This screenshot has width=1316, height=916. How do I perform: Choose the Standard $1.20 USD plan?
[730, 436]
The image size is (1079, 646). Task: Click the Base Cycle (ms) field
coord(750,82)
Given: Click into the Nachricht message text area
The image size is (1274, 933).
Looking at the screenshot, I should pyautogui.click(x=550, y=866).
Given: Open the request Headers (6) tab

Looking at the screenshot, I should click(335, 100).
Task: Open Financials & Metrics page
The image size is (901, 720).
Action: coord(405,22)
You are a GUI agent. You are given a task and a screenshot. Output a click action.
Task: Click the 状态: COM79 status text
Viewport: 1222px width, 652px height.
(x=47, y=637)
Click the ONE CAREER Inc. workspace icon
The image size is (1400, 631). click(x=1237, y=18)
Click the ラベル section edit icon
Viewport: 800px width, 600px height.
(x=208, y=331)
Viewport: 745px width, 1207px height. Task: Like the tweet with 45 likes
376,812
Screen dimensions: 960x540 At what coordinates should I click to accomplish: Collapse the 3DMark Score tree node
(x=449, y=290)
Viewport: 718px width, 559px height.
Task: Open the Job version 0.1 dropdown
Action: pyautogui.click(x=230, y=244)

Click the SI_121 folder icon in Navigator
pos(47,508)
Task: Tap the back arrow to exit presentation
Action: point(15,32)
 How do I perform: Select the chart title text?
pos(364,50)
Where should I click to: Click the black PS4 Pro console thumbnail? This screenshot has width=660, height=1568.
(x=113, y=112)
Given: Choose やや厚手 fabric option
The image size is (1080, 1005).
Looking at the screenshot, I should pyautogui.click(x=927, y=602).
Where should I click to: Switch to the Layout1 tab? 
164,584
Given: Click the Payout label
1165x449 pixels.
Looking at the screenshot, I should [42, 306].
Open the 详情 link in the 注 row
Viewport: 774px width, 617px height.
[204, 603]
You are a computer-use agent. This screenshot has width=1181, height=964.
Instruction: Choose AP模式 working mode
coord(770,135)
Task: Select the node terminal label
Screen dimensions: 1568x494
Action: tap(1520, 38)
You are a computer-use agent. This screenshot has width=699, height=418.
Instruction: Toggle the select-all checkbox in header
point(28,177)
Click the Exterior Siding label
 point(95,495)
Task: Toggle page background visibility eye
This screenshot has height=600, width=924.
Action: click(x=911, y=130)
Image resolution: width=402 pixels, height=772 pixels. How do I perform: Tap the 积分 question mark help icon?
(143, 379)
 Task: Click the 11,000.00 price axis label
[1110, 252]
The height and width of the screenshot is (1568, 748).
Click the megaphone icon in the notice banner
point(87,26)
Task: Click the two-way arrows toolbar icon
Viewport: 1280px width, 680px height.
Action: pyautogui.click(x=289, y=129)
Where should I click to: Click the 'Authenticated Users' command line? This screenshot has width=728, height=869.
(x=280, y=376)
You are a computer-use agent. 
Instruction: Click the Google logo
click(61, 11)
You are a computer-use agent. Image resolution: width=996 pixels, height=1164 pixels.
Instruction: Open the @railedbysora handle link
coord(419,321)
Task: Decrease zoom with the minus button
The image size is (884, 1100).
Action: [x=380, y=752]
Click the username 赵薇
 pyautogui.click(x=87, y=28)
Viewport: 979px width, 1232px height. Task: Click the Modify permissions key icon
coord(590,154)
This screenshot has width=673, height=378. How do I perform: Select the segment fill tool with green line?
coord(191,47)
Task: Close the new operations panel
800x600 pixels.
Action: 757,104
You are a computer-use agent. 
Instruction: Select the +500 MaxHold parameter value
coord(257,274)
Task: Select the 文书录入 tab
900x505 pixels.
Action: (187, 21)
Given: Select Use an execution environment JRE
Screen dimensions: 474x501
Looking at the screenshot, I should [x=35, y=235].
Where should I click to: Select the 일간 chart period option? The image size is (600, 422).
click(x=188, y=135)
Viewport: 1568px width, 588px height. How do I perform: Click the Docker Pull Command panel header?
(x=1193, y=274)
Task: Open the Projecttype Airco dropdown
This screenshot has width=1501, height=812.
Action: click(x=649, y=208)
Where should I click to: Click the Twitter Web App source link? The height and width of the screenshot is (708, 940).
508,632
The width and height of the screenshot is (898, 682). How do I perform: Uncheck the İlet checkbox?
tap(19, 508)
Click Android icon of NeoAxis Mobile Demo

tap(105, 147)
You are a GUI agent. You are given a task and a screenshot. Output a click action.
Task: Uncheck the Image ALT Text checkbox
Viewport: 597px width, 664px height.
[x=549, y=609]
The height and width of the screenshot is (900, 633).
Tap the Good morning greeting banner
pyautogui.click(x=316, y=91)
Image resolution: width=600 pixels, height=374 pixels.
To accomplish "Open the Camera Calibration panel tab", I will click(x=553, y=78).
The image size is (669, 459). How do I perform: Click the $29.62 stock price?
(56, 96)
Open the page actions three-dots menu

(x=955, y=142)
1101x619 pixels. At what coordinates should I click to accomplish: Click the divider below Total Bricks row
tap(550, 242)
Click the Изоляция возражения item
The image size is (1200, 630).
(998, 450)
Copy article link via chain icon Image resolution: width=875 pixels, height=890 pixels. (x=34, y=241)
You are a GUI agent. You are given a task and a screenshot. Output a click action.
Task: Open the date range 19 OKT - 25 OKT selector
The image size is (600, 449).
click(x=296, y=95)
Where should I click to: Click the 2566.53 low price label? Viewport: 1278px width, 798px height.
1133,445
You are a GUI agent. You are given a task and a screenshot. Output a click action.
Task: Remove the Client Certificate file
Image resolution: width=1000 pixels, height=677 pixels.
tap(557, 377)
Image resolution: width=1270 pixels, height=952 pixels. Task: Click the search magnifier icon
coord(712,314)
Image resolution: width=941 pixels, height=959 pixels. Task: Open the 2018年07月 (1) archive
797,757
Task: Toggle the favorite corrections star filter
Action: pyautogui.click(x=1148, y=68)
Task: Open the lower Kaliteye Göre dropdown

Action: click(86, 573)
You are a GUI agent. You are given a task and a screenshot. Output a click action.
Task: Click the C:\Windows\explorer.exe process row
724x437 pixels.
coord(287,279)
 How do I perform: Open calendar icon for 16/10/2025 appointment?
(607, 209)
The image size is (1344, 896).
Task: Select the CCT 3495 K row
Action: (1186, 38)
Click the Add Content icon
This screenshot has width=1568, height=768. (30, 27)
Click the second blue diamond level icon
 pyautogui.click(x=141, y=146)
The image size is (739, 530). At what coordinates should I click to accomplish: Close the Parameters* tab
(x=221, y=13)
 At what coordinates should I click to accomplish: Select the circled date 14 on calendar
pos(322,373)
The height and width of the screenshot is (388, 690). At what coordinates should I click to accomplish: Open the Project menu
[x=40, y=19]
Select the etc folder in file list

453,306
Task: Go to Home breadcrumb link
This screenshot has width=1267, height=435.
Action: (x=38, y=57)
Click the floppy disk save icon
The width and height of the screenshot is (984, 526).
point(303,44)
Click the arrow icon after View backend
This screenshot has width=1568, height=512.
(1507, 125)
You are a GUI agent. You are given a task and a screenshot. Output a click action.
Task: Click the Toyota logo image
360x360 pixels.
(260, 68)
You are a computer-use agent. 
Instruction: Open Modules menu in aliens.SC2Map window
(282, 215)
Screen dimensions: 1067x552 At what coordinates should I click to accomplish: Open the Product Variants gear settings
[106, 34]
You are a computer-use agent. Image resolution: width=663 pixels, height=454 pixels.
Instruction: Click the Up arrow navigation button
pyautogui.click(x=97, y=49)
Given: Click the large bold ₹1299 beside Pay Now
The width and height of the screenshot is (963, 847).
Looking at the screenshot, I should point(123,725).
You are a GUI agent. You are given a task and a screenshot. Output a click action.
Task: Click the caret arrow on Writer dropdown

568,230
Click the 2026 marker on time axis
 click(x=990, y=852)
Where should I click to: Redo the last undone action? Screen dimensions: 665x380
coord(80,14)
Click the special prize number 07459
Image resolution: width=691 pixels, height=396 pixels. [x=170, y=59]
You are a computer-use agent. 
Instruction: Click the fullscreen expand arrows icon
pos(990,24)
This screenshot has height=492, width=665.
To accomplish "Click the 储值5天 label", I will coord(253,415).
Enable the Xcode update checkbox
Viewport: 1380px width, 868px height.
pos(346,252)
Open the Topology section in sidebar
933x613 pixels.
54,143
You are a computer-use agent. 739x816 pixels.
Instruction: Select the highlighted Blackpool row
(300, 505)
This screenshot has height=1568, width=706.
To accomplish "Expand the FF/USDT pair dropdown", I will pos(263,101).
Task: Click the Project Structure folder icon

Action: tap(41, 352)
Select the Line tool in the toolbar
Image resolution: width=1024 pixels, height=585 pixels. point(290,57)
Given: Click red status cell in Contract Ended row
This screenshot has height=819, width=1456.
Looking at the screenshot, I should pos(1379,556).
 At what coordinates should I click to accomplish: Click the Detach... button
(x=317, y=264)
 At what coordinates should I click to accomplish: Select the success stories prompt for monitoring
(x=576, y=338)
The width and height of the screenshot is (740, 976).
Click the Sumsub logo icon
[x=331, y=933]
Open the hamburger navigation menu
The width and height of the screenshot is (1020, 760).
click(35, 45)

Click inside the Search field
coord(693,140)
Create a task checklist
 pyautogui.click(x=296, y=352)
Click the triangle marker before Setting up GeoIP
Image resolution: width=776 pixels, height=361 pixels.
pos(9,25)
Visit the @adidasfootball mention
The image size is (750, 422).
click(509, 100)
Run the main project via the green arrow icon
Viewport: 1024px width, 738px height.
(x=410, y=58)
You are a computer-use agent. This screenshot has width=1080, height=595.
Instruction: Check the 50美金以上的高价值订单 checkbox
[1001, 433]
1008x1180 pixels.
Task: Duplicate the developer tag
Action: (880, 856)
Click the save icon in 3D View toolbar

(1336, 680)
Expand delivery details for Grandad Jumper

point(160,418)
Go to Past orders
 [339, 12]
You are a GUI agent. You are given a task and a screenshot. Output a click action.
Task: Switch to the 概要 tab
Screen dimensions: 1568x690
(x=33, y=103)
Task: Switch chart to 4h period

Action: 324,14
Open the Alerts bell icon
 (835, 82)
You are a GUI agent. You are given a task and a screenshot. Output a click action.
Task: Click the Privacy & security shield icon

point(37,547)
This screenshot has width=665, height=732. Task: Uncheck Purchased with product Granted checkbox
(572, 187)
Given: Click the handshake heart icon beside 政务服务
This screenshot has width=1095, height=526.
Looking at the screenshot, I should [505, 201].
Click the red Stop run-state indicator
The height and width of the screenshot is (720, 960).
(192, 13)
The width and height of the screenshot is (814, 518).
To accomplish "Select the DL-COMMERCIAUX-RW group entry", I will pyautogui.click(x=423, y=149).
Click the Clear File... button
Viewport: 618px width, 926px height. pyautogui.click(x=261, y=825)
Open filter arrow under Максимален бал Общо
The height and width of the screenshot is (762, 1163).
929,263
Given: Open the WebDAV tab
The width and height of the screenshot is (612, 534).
##########
**WHAT NEEDS TO BE DONE:** Beginning with the line that contains "Given: Click the handshake" and ending with the last line of the data above, return those lines exactly and nothing else.

**SOLVED PROBLEM:**
Given: Click the handshake heart icon beside 政务服务
This screenshot has width=1095, height=526.
Looking at the screenshot, I should [505, 201].
Click the red Stop run-state indicator
The height and width of the screenshot is (720, 960).
(192, 13)
The width and height of the screenshot is (814, 518).
To accomplish "Select the DL-COMMERCIAUX-RW group entry", I will pyautogui.click(x=423, y=149).
Click the Clear File... button
Viewport: 618px width, 926px height. pyautogui.click(x=261, y=825)
Open filter arrow under Максимален бал Общо
The height and width of the screenshot is (762, 1163).
929,263
Given: Open the WebDAV tab
The width and height of the screenshot is (612, 534).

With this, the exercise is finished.